:: Information ::

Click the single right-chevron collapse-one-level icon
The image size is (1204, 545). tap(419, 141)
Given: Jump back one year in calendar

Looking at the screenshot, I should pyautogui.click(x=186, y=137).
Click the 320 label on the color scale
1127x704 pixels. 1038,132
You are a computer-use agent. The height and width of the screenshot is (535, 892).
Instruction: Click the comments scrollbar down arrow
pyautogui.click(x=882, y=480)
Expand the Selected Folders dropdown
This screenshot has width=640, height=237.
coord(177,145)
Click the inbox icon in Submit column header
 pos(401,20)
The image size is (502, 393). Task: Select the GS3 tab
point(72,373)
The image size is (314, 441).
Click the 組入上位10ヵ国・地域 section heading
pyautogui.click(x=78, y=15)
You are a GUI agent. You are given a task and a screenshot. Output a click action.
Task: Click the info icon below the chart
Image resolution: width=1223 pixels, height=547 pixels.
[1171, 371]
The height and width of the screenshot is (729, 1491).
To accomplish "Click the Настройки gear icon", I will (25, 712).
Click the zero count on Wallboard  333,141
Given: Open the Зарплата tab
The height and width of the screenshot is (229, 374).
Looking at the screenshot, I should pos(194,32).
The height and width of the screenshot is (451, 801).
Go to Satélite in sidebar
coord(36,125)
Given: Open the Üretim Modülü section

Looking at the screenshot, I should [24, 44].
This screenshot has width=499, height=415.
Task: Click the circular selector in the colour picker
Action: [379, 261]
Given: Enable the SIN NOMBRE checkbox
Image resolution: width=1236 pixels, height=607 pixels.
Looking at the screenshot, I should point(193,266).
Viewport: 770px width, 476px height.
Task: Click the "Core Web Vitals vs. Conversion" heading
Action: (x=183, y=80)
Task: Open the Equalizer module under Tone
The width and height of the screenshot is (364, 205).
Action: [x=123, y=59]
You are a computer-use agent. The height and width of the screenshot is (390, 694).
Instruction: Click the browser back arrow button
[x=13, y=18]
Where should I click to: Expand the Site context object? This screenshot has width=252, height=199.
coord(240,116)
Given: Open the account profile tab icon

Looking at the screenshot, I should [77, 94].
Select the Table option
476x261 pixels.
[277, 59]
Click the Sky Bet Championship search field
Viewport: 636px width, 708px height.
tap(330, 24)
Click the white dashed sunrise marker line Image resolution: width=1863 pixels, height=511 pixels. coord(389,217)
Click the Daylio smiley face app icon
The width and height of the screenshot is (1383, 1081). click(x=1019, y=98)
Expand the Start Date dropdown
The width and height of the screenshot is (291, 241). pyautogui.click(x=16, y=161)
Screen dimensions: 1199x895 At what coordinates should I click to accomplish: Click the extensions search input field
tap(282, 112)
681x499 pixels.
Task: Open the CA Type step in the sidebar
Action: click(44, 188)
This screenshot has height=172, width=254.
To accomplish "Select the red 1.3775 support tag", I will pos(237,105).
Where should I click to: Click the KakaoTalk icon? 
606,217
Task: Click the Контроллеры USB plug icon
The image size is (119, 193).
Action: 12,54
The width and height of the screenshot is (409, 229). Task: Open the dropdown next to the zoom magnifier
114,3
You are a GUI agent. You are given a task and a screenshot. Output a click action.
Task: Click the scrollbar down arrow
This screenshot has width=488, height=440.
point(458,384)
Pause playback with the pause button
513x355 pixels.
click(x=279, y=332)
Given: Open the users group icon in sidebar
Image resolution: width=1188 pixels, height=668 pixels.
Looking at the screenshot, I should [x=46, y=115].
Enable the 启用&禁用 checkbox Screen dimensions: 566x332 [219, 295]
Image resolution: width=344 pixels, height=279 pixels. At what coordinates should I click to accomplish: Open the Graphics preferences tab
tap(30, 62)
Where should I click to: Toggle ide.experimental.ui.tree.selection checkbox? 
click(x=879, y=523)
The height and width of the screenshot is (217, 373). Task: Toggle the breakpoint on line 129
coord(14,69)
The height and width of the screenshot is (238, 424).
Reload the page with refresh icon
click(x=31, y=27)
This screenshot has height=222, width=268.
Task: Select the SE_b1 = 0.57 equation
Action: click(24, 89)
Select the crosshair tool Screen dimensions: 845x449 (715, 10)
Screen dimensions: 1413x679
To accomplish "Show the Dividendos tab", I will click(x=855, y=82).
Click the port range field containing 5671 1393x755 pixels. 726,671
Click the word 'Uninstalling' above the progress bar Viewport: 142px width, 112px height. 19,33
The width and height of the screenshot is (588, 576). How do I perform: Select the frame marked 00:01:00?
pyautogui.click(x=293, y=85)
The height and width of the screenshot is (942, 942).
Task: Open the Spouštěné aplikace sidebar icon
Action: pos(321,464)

:::

• **Required action**
Take the lines above from the first through the one containing "Select the Table option" and reproduce them exactly; include nothing else.

• **Expected answer**
Click the single right-chevron collapse-one-level icon
The image size is (1204, 545). tap(419, 141)
Given: Jump back one year in calendar

Looking at the screenshot, I should pyautogui.click(x=186, y=137).
Click the 320 label on the color scale
1127x704 pixels. 1038,132
You are a computer-use agent. The height and width of the screenshot is (535, 892).
Instruction: Click the comments scrollbar down arrow
pyautogui.click(x=882, y=480)
Expand the Selected Folders dropdown
This screenshot has width=640, height=237.
coord(177,145)
Click the inbox icon in Submit column header
 pos(401,20)
The image size is (502, 393). Task: Select the GS3 tab
point(72,373)
The image size is (314, 441).
Click the 組入上位10ヵ国・地域 section heading
pyautogui.click(x=78, y=15)
You are a GUI agent. You are given a task and a screenshot. Output a click action.
Task: Click the info icon below the chart
Image resolution: width=1223 pixels, height=547 pixels.
[1171, 371]
The height and width of the screenshot is (729, 1491).
To accomplish "Click the Настройки gear icon", I will (25, 712).
Click the zero count on Wallboard  333,141
Given: Open the Зарплата tab
The height and width of the screenshot is (229, 374).
Looking at the screenshot, I should pos(194,32).
The height and width of the screenshot is (451, 801).
Go to Satélite in sidebar
coord(36,125)
Given: Open the Üretim Modülü section

Looking at the screenshot, I should [24, 44].
This screenshot has width=499, height=415.
Task: Click the circular selector in the colour picker
Action: [379, 261]
Given: Enable the SIN NOMBRE checkbox
Image resolution: width=1236 pixels, height=607 pixels.
Looking at the screenshot, I should point(193,266).
Viewport: 770px width, 476px height.
Task: Click the "Core Web Vitals vs. Conversion" heading
Action: (x=183, y=80)
Task: Open the Equalizer module under Tone
The width and height of the screenshot is (364, 205).
Action: [x=123, y=59]
You are a computer-use agent. The height and width of the screenshot is (390, 694).
Instruction: Click the browser back arrow button
[x=13, y=18]
Where should I click to: Expand the Site context object? This screenshot has width=252, height=199.
coord(240,116)
Given: Open the account profile tab icon

Looking at the screenshot, I should [77, 94].
Select the Table option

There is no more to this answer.